When your body needs energy, it releases a second hormone (called glucagon), which converts the glycogen back into glucose, which is then released into your bloodstream for your cells to use. The slower the release of glucose and hormones, the more stable and sustainable the energy levels of the body.
On the other hand, the more refined the carbohydrate, the faster the glucose is released into your blood. This can cause peaks and troughs in your blood sugar levels and less stable energy levels in the body. Complex carbohydrates provide a slower and more sustained release of energy than simple carbohydrates.
In their natural form they contribute to long-term good health, appetite control and sustained energy levels.

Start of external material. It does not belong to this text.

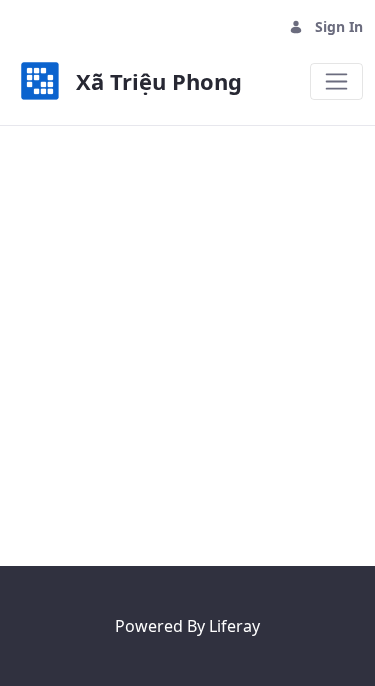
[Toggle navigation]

A pain in the ... gut: Irritable Bowel Syndrome (IBS) and other digestive health problems
Long-term digestive health problems can not only contribute to excess weight, but they can make it harder to lose weight. Irritable Bowel Syndrome (IBS), for example, is a chronic gastrointestinal disorder, which results in unusual sensitivity and muscle activity. It is very common, affects mainly women and usually begins before the age of 35.

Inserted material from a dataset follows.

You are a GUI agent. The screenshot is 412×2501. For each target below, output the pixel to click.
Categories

With IBS, it is thought that the intestines squeeze too hard or not hard enough and cause food to move either too fast or too slowly through the digestive system. In other words, there are two types of IBS - one which leads to diarrhea and another which leads to constipation. This can quite clearly have an impact, not only on metabolism, but also on nutrient uptake from food. IBS also commonly leads to stress and depression - two further factors that can make it harder to lose weight.
Digestive system problems often stem from years of poor diet. It is therefore important to actively tackle any such issues as part of your holistic weight management programme, not only to ensure that you do not have any “hidden” obstacles to weight loss, but to ensure your general health and well-being.
A helping hand...
Living a healthy lifestyle, having a balanced diet, drinking plenty of pure water and taking regular exercise together form the basis of healthy weight loss and successful slimming for the long-term.
However, many find that a little additional support, in the form of health foods and supplements, can be beneficial - particularly:
- in the early stages of a weight management programme (when cravings are at their worst and the likelihood of failure is at its highest)
- where there are long-standing digestive system health issues
- to support the detoxification or colon cleansing process
- where the immune system is weak
- where there is limited food choice (e.g. for vegetarians, vegans or coeliacs), to top-up on nutrients without the calories - for example, through meal shakes and protein powders
- for general ongoing maintenance of overall health and well-being.
* Before changing your diet, starting a new exercise / weight loss programme or taking health supplements, always be sure to consult your doctor or qualified health practitioner (particularly if you are pregnant, breastfeeding or on medications).